There's this urge to capture every moment, especially when you have kids. Before kids, we took pictures of our cats, vacations, and the occasional event. Now? Every day is something new. The baby sits up for the first time. The toddler chooses his own crazy outfit. The kindergartner writes his first sentence. Or, sometimes, it's just, "Aren't my kids so amazingly cute?" or "What a sweet smile!" With film cameras, it wasn't always possible to take a picture of every moment that passed, but we could, at least, capture some of the best ones. With camera phones, every moment becomes a "Kodak moment," an opportunity to create a lasting memory for all the world to share.

One Sunday a few weeks ago, we took the kids to the park. It was cold and rainy, but it was also sunny. It was very peculiar weather, and it led to a perfect rainbow arching across the field. My husband captured the most beautiful picture of our two older boys standing together, holding hands, admiring the rainbow.

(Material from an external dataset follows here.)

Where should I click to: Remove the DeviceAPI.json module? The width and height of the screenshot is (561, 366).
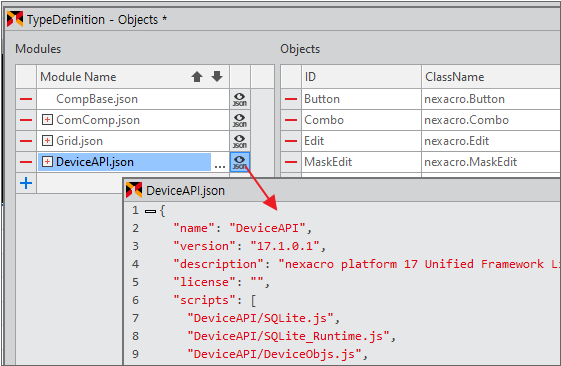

I'm in awe of the beauty of this picture, the fact that my husband could simply pull out his phone and preserve such a touching moment. How many moments like this were missed in the days before we all had a camera in our pockets?
 
But when we can snap a picture any time, preserve every moment, do we end up in picture overload? I find sometimes that I scroll right on past friends' vacation albums on Facebook, bored with the idea of looking at yet another several dozen pictures. Of course I'm interested in your African safari or trip to Israel, but I've just looked at three baby albums and 20 pictures of someone else's cats and dogs. I'm out of picture-looking stamina. And when it comes to our own kids, how many memories are lost because we took a picture? How many little events that could have been just ours go out for public consumption and lose that specialness of a precious moment shared just between the two of you?
 
I was sitting with G on my bed the other night, watching him play with a toy keyboard. He quickly worked out how to turn it on and off, how to make it play a song, and how to bang along on the keys to add to the music. He had this adorable expression on his face, poking at each button with such purpose and smiling with delight when music would play. He found which button made the music stop and pressed it, watching intently as the flashing lights ceased and the music stopped playing, then proudly pressed another button to make the music start again. It was so entertaining to watch him, to see his expression change as he made his discoveries and tested them, the little scientist. My instinct was to grab my phone, sitting on the table beside the bed, and try to capture the look of pride, the sweet smile, the grin of triumph. But then... I didn't. Instead, I just watched him, enjoyed the experience, relaxed. Sometimes the camera can be intrusive, distracting from exactly that which you were trying to photograph, changing the mood, the dynamic.
 
Now I have only my own memory, complete with how I felt, my impressions of each twinkle of his eye, each quirk of his lips. No photo would completely preserve the entirety of the few minutes he spent exploring that keyboard. No picture could perfectly reproduce the quiet enjoyment of simply watching him as he played. My memories may fade. I may not recall forever those few minutes spent with my toddler son. But for now, it's a private memory, all my own, a time I shared with him and only him. I think there's value in that.
 
I still take plenty of pictures. I want a record of my kids' childhood. I want picture-perfect reproductions of N's hair when he was 2.5, of S's big brown eyes, of how they've changed as they've grown. 

But I don't need every minute. I don't need every smile, every funny outfit, every new discovery on film (or disk). Sometimes, I just want the image I have in my mind, the pleasure of the retelling, and the integrity of seeing my baby without a lens between us.